Extracted records:

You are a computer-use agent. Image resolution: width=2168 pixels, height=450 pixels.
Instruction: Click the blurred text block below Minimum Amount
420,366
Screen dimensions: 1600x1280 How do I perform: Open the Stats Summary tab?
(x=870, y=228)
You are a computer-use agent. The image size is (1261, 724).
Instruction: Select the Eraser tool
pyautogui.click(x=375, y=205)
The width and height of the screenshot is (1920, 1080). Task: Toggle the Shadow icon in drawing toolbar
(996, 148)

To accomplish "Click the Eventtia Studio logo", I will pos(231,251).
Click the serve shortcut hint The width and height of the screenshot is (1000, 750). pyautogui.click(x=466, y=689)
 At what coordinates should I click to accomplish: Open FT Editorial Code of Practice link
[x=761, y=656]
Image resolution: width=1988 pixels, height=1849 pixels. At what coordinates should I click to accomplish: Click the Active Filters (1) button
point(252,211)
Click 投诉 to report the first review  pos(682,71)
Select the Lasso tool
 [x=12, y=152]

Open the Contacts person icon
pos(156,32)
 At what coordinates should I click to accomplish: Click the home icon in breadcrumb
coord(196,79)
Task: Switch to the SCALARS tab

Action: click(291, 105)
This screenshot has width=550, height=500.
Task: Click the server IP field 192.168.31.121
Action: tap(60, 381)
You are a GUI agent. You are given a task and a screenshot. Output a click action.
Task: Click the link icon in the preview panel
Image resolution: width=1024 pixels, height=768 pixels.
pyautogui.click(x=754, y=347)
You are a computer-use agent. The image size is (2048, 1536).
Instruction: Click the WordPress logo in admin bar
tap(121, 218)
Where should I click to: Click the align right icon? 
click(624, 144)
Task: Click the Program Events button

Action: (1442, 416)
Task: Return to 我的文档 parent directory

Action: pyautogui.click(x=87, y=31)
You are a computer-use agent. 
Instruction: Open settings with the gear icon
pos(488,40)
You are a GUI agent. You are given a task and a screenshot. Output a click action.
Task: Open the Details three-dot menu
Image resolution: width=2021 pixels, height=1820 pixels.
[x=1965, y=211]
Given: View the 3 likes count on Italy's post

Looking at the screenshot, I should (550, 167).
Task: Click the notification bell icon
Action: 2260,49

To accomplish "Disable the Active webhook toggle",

Job:
Collect each line from the rows above that contains the word "resolution".

Output below:
You are a computer-use agent. Image resolution: width=2168 pixels, height=450 pixels.
Image resolution: width=1988 pixels, height=1849 pixels. At what coordinates should I click to accomplish: Click the Active Filters (1) button
Image resolution: width=1024 pixels, height=768 pixels.
Image resolution: width=2021 pixels, height=1820 pixels.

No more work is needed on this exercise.